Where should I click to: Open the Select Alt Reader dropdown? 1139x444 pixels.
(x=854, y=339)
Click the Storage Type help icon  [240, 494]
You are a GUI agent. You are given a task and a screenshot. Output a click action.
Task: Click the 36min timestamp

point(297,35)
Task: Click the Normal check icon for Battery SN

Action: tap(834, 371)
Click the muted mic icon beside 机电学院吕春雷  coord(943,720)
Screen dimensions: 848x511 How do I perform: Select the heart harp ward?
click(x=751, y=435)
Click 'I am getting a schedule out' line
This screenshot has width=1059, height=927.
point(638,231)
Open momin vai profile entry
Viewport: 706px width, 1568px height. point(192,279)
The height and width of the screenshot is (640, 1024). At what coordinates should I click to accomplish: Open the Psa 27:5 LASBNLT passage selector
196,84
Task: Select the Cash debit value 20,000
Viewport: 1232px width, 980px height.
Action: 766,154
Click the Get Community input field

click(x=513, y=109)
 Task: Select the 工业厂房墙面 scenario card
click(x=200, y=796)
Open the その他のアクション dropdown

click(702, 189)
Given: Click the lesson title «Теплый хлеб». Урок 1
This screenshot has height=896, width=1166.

++++++++

TASK PROMPT
Write down every entry exactly.

TASK SOLUTION
Where should I click to: Open the Select Alt Reader dropdown? 1139x444 pixels.
(x=854, y=339)
Click the Storage Type help icon  [240, 494]
You are a GUI agent. You are given a task and a screenshot. Output a click action.
Task: Click the 36min timestamp

point(297,35)
Task: Click the Normal check icon for Battery SN

Action: tap(834, 371)
Click the muted mic icon beside 机电学院吕春雷  coord(943,720)
Screen dimensions: 848x511 How do I perform: Select the heart harp ward?
click(x=751, y=435)
Click 'I am getting a schedule out' line
This screenshot has width=1059, height=927.
point(638,231)
Open momin vai profile entry
Viewport: 706px width, 1568px height. point(192,279)
The height and width of the screenshot is (640, 1024). At what coordinates should I click to accomplish: Open the Psa 27:5 LASBNLT passage selector
196,84
Task: Select the Cash debit value 20,000
Viewport: 1232px width, 980px height.
Action: 766,154
Click the Get Community input field

click(x=513, y=109)
 Task: Select the 工业厂房墙面 scenario card
click(x=200, y=796)
Open the その他のアクション dropdown

click(702, 189)
Given: Click the lesson title «Теплый хлеб». Урок 1
This screenshot has height=896, width=1166.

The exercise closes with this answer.